--- BEGIN ---
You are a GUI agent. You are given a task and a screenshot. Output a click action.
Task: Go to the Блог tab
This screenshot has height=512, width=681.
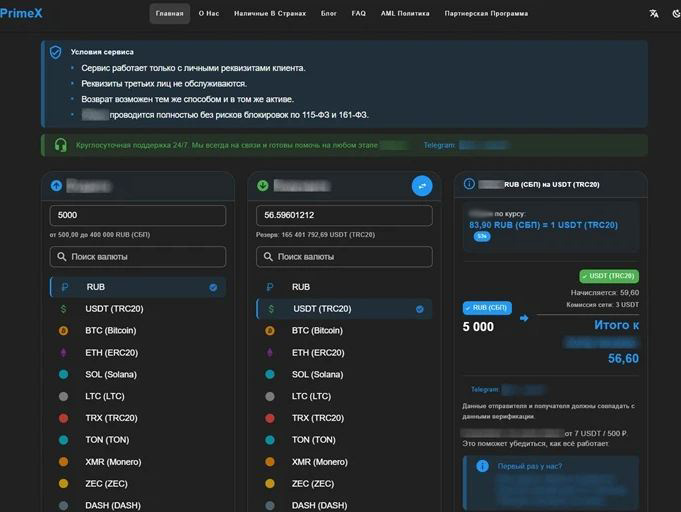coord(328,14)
--- END ---
--- BEGIN ---
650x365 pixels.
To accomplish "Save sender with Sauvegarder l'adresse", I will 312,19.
--- END ---
To be done → Recast the material from the line with "You are a GUI" to the line with "coord(328,14)" as a JSON list of strings, one per line, skipping blank lines. Leave the pictures out.

Solved exercise →
[
  "You are a GUI agent. You are given a task and a screenshot. Output a click action.",
  "Task: Go to the Блог tab",
  "This screenshot has height=512, width=681.",
  "coord(328,14)"
]